紗夜さんは至っていつものあまり働かない表情筋を放棄して、淡々と、それでいて当たり前のように俺の隣、あこちゃんとサンドイッチする形で俺の横に座った。
「紗夜さんも、チーム闇の女王に?」
「いえ、私は言うならばスパイです」
「自分で言っちゃうんだ」
「捕まえて性的な尋問でもしていただいて結構ですよ?」
しません。あくまで平静を装う紗夜さんは、それで? とスパイらしく諜報に徹しようとする。
「何が足りないかはわかりましたか?」
「……一つ、事実が抜けてるってやつ?」
「はい。
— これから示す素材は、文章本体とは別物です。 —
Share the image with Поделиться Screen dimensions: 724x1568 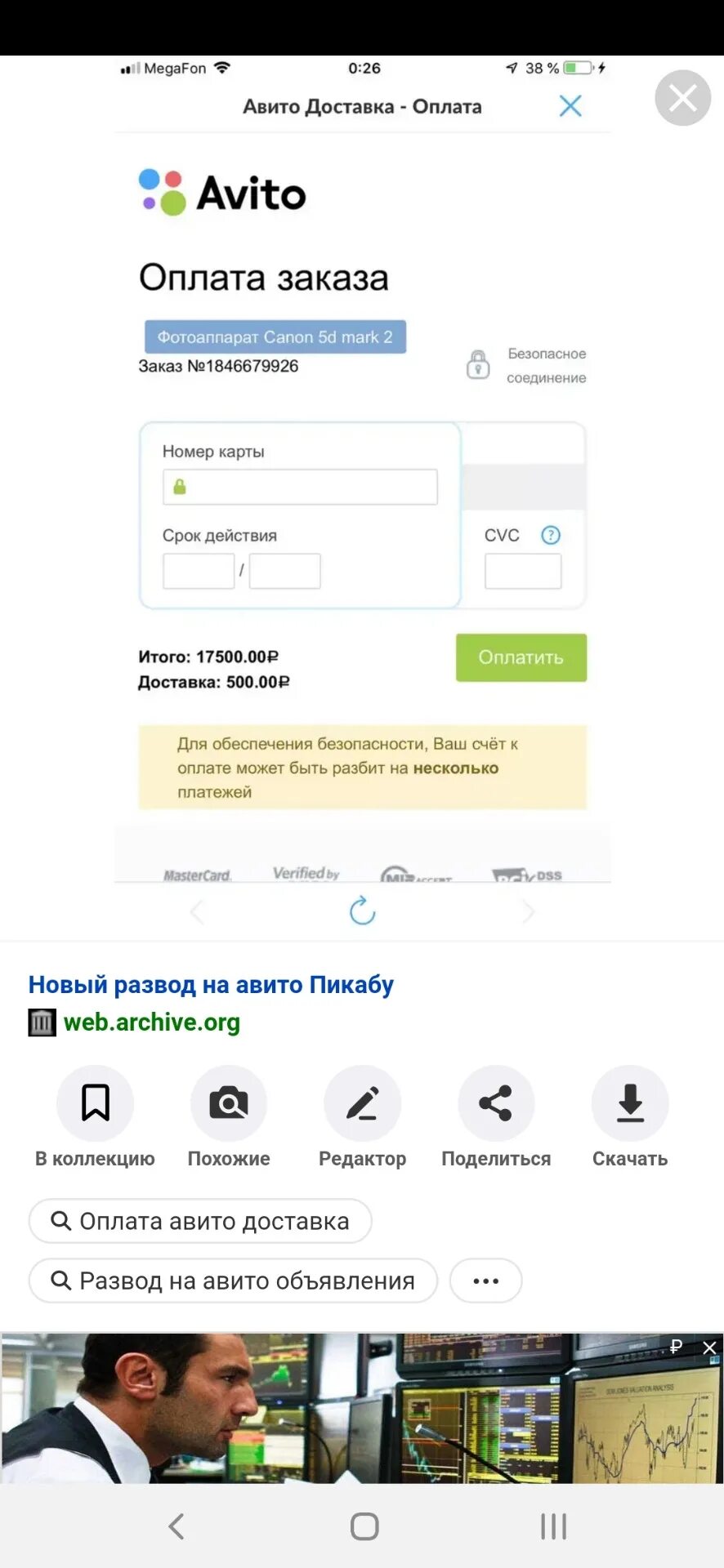[x=496, y=1103]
それは、宇田川さんはわかっていると思います」
「……そーですけど」
わかってるけど、口に出せない、いや、出せないってよりは俺がきちんと気づいていなくちゃいけないことで、ホントは俺も知ってないといけない事実なんだ。けど、全然わからなくて俺がうんうんと頭を悩ませていると、紗夜さんは溜息をついて、それから、まぁ仕方ありませんね、と優しい顔をした。
「紗夜さん?」
「私や白金さんにも、悪いところはあるのです。私は、それを伝えるのが怖かったから……ままならないものです、ヒトの、感情というものは」
それは間違いなく、紗夜さんの本音であり、俺に対して思わず放った、極大のヒントだった。ままならないヒトの感情、燐子さんに同調した紗夜さんの気持ち、それを覆い隠した俺の主観と感情、それらが重なったから、それらに誰も向き合おうとしなかったから、この事態になった。
「わかった。わかりましたよ……紗夜さん」
「カンベさん……」
確かに、燐子さんにも悪いところはあるんだろう。でも、人間が思ったことを素直に、ストレートに言葉にできたのなら、そもそも、あのヒトが俺の言葉に傷つくことすらなかったはずなんだから。
わかったなら、俺は燐子さんに謝りに行こう。それがきっと、正しい人間関係ってヤツだから。